The people do not walk so much as trudge, plastic bags hanging from them like heavy fruit. They are grey-faced, bowed-down, prematurely aged, arthritic before their time. An astonishing proportion of them need (or at any rate use) walking sticks from their thirties onwards. Many of them are enormously fat, and one can imagine them completely immobile by the age of sixty. The small children – overwhelmingly illegitimate, of course, for more than half of children born in Britain are now illegitimate, and the poorer the area (except for Indian and Pakistani immigrants) the higher the proportion – are devoid of the sweetness of young childhood, instead having a fixed look of malice on their faces by the age of three. Ferret-faced young men, attired in international ghetto costume, often with a hood, stand around talking to one another, at least a third of their words being ‘fuck’ or one of its cognates. The young women are all highly sexualised without being in the least alluring. Their fate is to have children by more than one of the ferret-faced young men.
 
Hopelessness, indifference, apathy is everywhere, omnipresent like the gases of the atmosphere. No Indian or African slum has ever affected men in the same way: this is far, far worse. Energy is dissipated before it is expended, as if by some kind of magnetism. The people are not starving – if anything, the problem is the reverse – nor are they living in physically intolerable housing conditions, though their houses are depressingly ugly. That so many are festooned with satellite dishes is a bad sign: where satellite dishes are many and prominent, the people are bored and listless.

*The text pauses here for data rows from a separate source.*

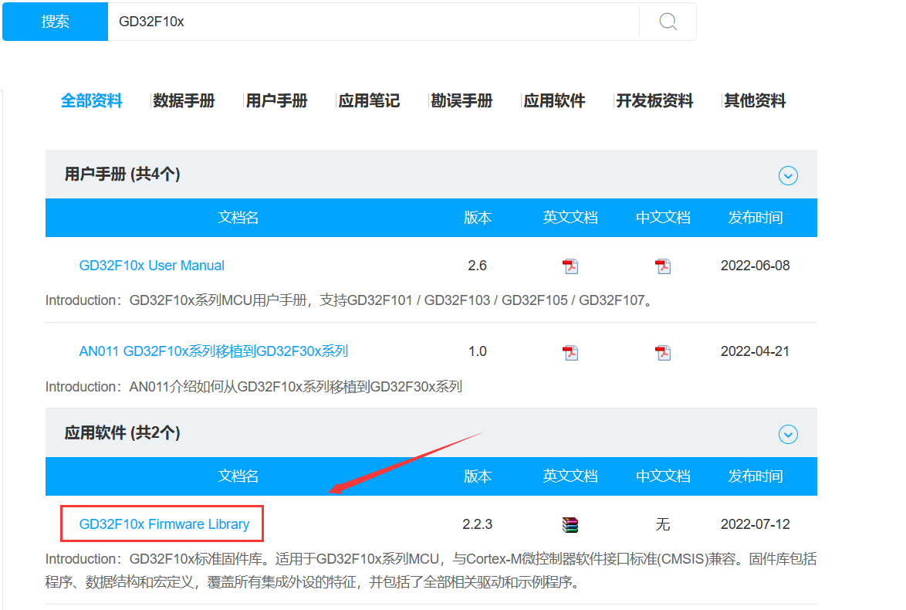906x610 pixels.
Task: Open the 应用笔记 category
Action: tap(369, 100)
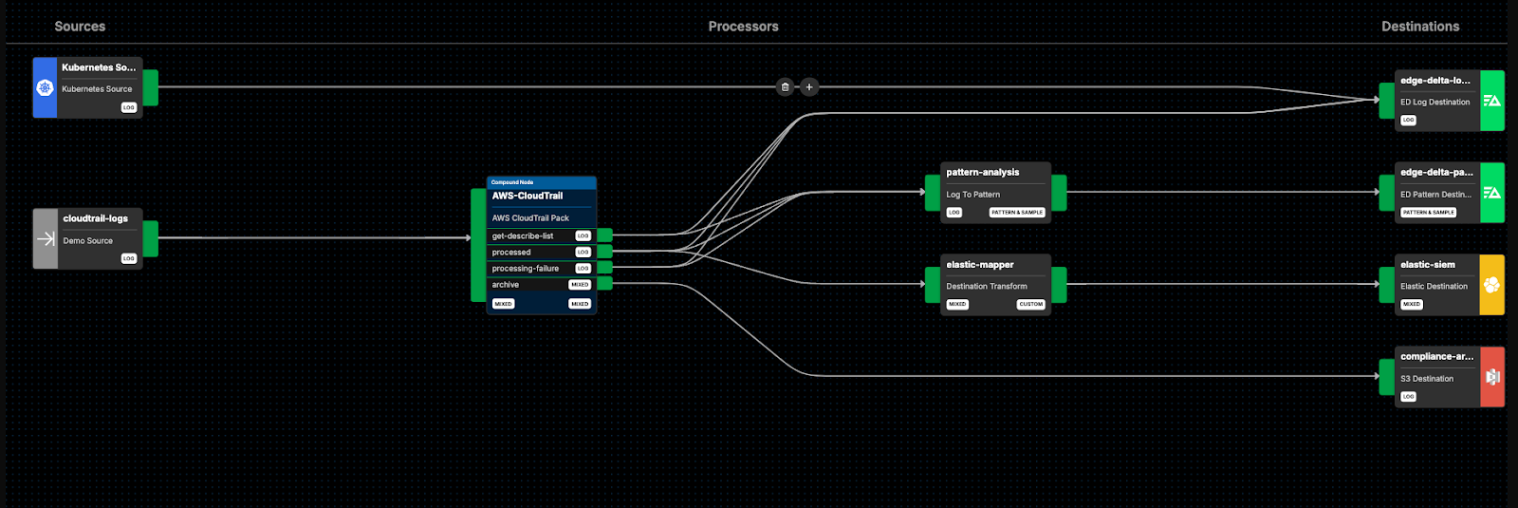The image size is (1518, 508).
Task: Click the cloudtrail-logs demo source arrow icon
Action: point(46,239)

Litter lies everywhere and many people do not clear it even from their own front yards, preferring to wade their way through it to their front doors.
 
It astonishes me, however, that when I speak to the people here – posh voice, obviously an emissary from another world, if not from another universe altogether – I am responded to not with hostility, but with smiles (though I inwardly remark on the terrible dentition), kindness, cheerfulness, and helpfulness if for example I want directions. I am not sure I could live their life and talk to a stranger so politely.
 
This underlying decency makes me all the sadder. I think of the words of Edward, Prince of Wales, when he visited South Wales at the height of the Depression: ‘Something,’ he said, ‘must be done.’
 
Yes, but what? Certainly, pity, with its almost inevitable leaven of condescension, is no answer.
 
The situation is this: the people, for the most part, are not well-educated and they have no skills. The next generation will not be well-educated either, because the state educational system steadfastly refuses to teach. But unskilled labour in factories is unavailable and will never be available again, at least not without protectionism that would wreck the world economy as a whole.
 
Thanks to the subventions they receive, and no doubt to the loss of the work ethic or habit, their labour is unlikely ever to be worth as much to an employer as he would have to pay them to make it worthwhile for them to go to work. After all, as things stand, their rent is paid, their local taxes are paid, their schooling and health care are paid, they have to make no contribution to ensure they will get a pension, and their bus fares are paid. Their one responsibility is to stretch out the cash-subvention that they receive in such a way that they can eat, smoke, drink and watch television.
 
They cannot start little businesses of their own, of course, because of regulations: regulations ostensibly for their own benefit, for the sake of their health and safety. In any case, if commerce were free, if the entry price to it were much lower than it is, the most important economic activity of these towns – the administration of their own poverty - would be severely threatened. There is now a nomenklatura class, as a glance in the staff car-park of any welfare institution will prove. So everything must remain the same, forever, at least until a general collapse.
 
In one of the towns the local newspaper enjoined its readers to vote for the baby of the year (illegitimate, of course, but bonny for the time being). Here, at least, was something worthwhile to vote about, unlike the forthcoming general election in the country with its choice between Labour and Conservatives, between Mr Brown and Mr Cameron, between Tweedledum and Tweedledee.